Last night I went to my first-ever caucus. As an observer. My home state has regular old boring ballot boxes, and since I happened to be in a caucus state, I couldn't pass up the opportunity to see what all the fuss was about.
I somehow imagined people sitting around a living room with glasses of port and trays of modest, homebaked cookies, reclining with neighborly good-humor while debating the merits of each candidate. When I learned it was to be held in the local high school instead, my mental image changed to a standing-room only crowd holding high-decibel heated arguments and spitting when an enemy candidate's name was mentioned.
Raucous caucus! Heck yeah!
It was neither raucous nor...Well, it was a caucus, so it had that going for it. We all sat around clustered into precincts while the invocation was given, stood to say the Pledge of Allegiance, then listened as mild yet convicted citizens rose to endorse each candidate one by one, thusly.
What Each Candidate Has Going For Him:
Ron Paul - National defense, stop policing the world, get gov't off our backs
Rick Santorum - Walks the walk, a good guy
Newt Gingrich - Knows how to get things done in Washington
Mitt Romney - Most likely to win (which, in a way, means, "he'll get the votes of moderates," which, in a way, means, "he's the candidate least like a true Republican," but it wasn't quite spelled out like that)
Everyone was extremely civil, referring to Obama as "the current President," which I thought was rather nice considering the acridity that's been plaguing the primaries.
My first thought about the caucus was, "Wow, this is fantastic." A chance to meet neighbors for the first time, a place where politics can be discussed openly and unabashedly. In a ballot box state such as mine, you can conceal your party alignment forever, if you want. There's never a need to tell anyone if you're a Republican or Democrat, and most people are too polite to ask.
But here there are no secrets. You see who's with you; you see your local party more or less in its entirety. There's something old fashioned and wholesome about it, something that stirs up ideas of town hall meetings and patriot pioneers gathering underneath shade trees to debate the topics of the day. Suddenly voting isn't a lonely slip of paper, but democracy at its finest, a chance to sit shoulder to should and divide opinions before reuniting as one community. It made me feel involved, even though I was just an observer.
My second thought was, "Holy cow, all of these people are crazy-go-bats." Many parts of the night felt as though they were scripted by a comedian trying to poke fun at every Republican stereotype under the sun. There were people dressed in tricorn hats and red colonial uniforms. There was the celebrating a local candidate for the fact that she loved her guns (this raised many cheers.) There was the (joking?) reference to the fact that our country might not exist in another two months thanks to the current president.

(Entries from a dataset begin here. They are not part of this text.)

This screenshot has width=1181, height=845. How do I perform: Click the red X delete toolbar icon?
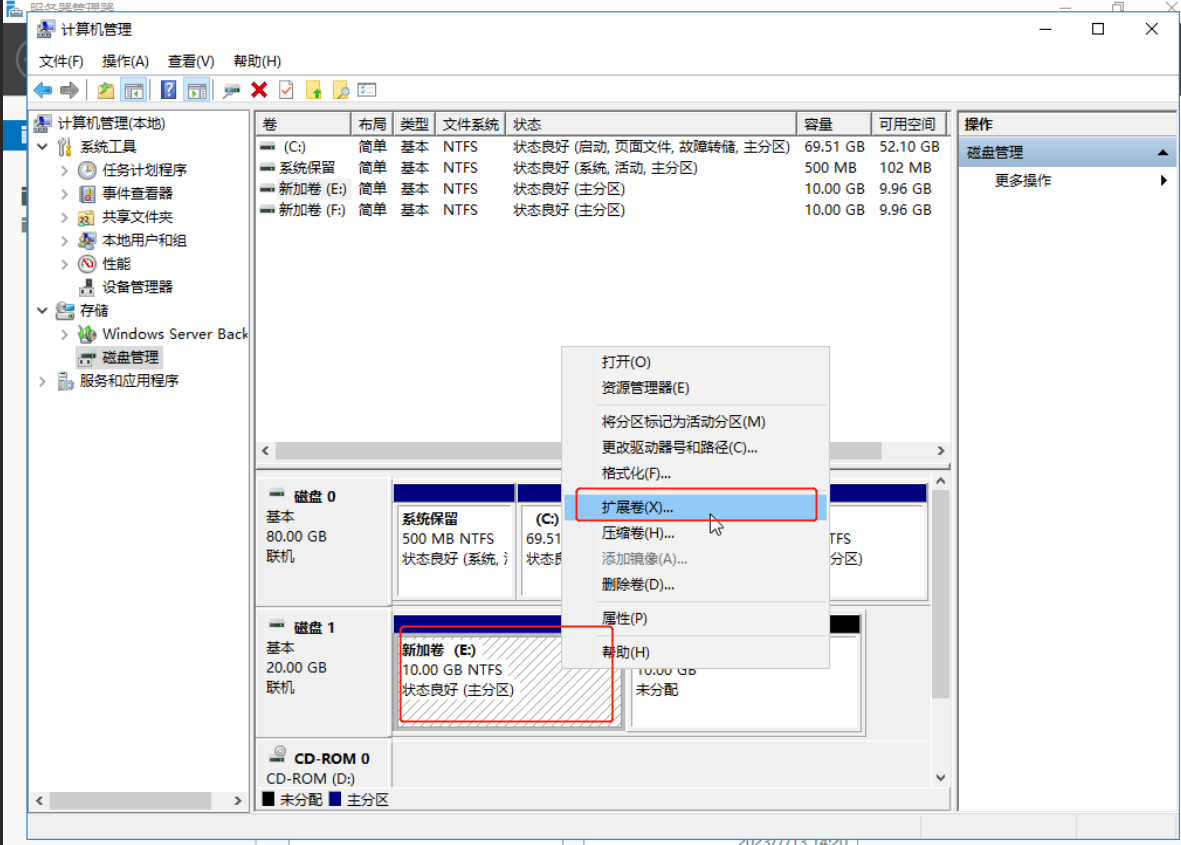259,90
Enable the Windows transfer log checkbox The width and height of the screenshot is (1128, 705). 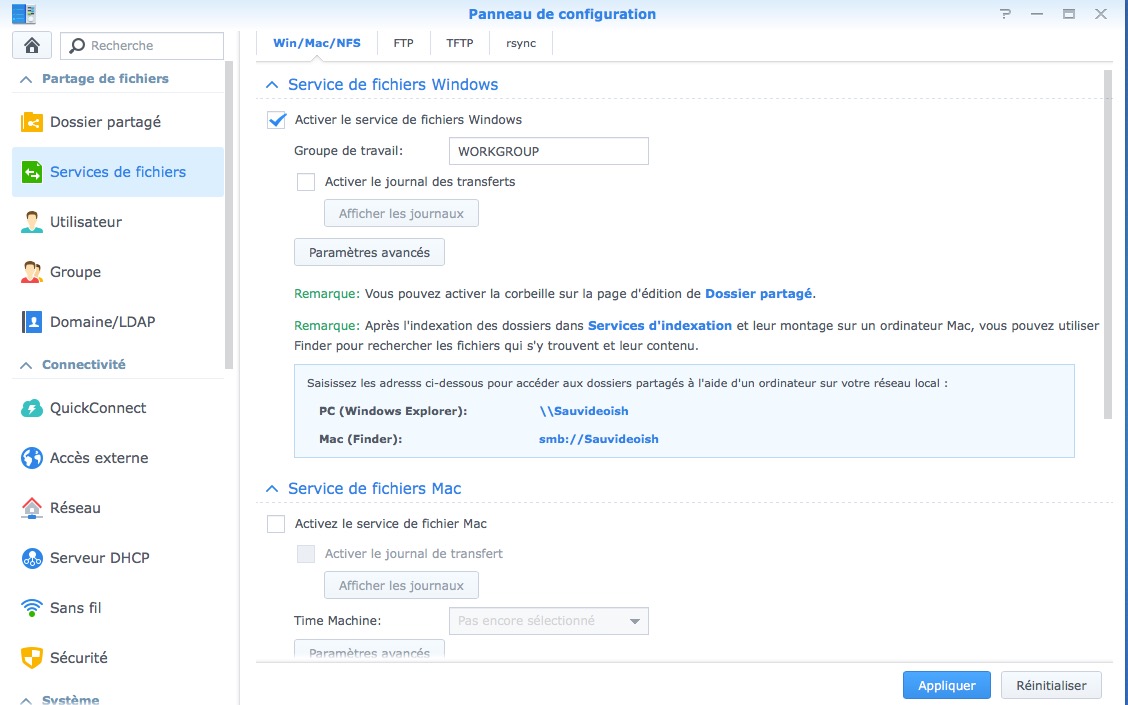pyautogui.click(x=306, y=182)
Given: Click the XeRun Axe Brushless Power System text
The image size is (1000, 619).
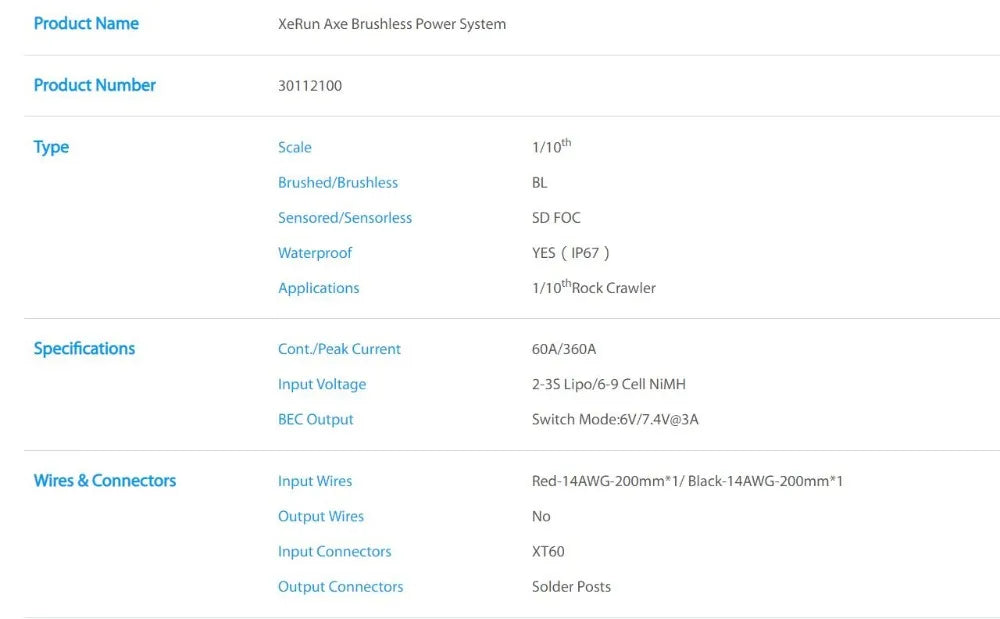Looking at the screenshot, I should [392, 24].
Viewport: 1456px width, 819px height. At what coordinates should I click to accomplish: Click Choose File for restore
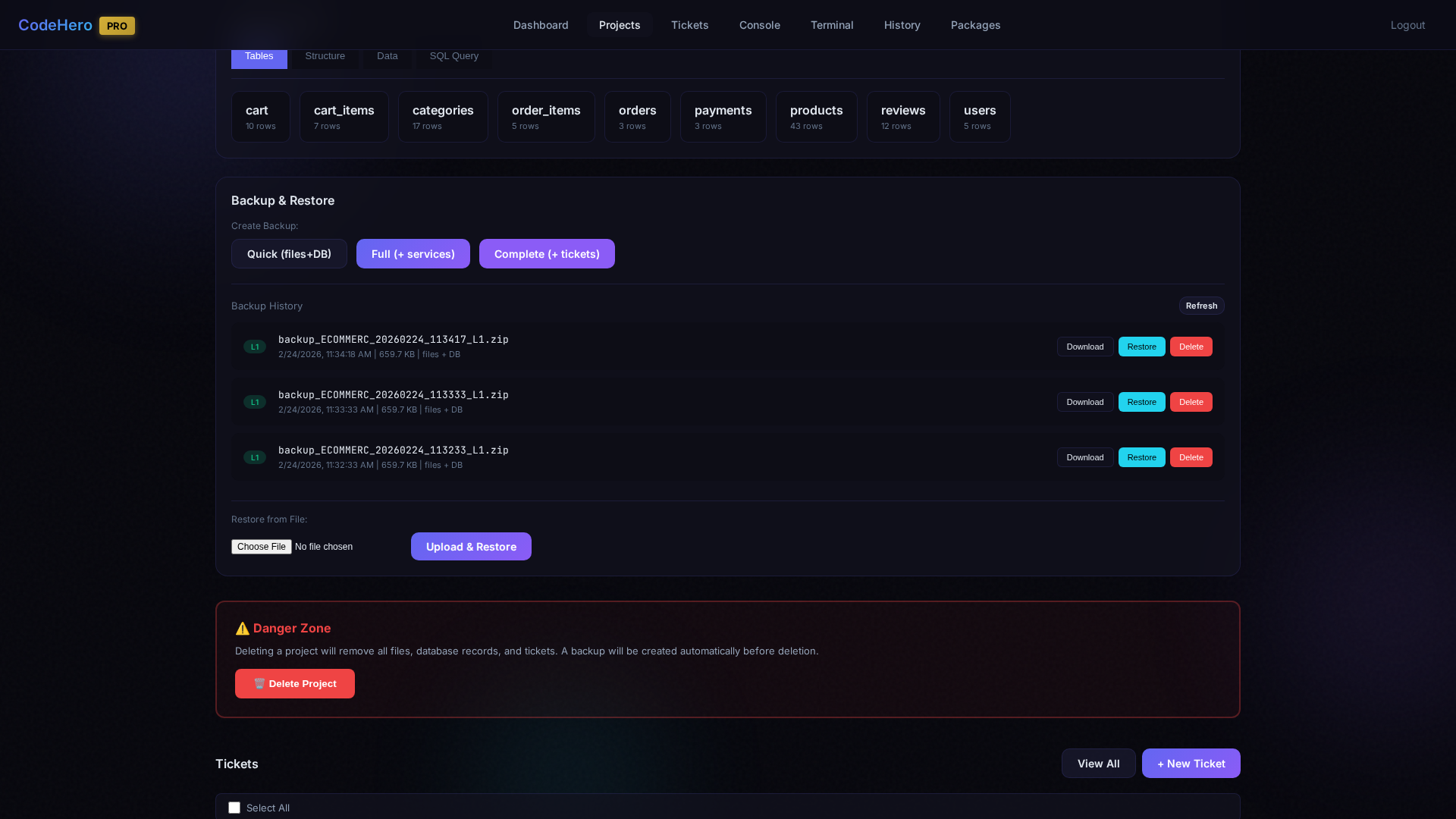261,547
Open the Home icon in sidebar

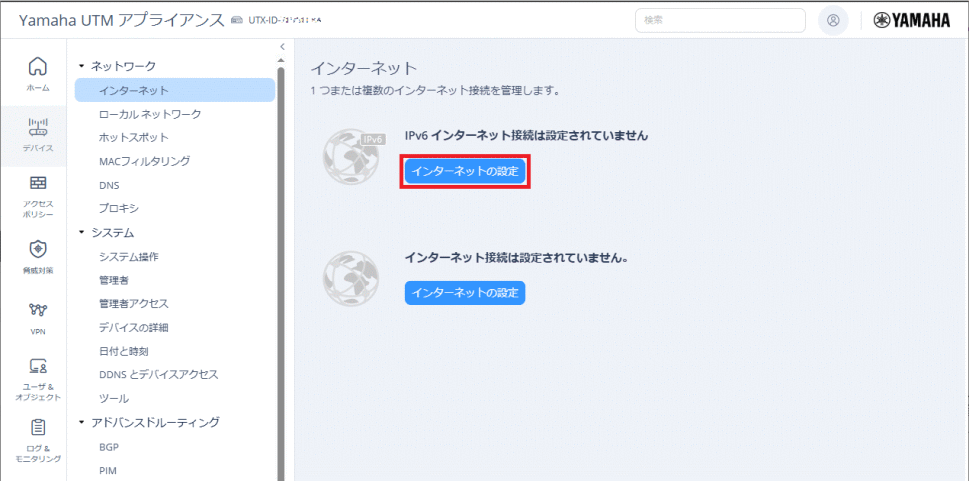click(37, 68)
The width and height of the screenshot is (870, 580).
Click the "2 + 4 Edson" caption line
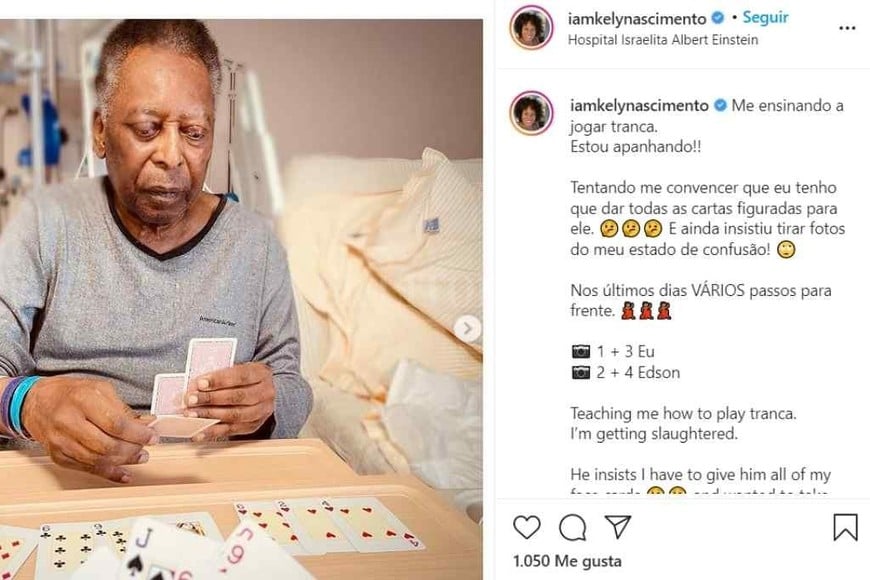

And there was the overwhelming assumption that everyone in the room was completely on the same page, a true-blue dyed-in-the-wool Republican walking lock step with all of the party's flagship issues.
Not so much.
There's something inherently wrong, I think, with the mentality of, "I don't care who our nominee is, so long as he beats the current president." Democrats are just as guilty of this as Republicans. Such a statement is a declaration of narrow-mindedness. To assume that the incumbent represents the worst of all possible candidates is a prejudice that would be heartily tested if one of the Republican B-listers somehow made it to November. I might buy, "Any of the four current nominees would be better," if this mantra hadn't already been initiated three years ago, long before there were any Newts or Mitts or Ricks to attach to the abstract.
Uncomfortable as the uber-Republicanniness made me, I realized that I would have been just as repulsed by its equivalent Democratic counterpart. I feel liberal when I'm with conservatives, conservative when I'm with liberals.
This made me feel better. This is why I am a moderate. This is why I detest labels and pigeonholes, and would be perfectly happy (except for not getting to vote in primaries) if I was not attached to any party whatsoever.
Or as one speaker last night described it, "a person who refuses to take a stand."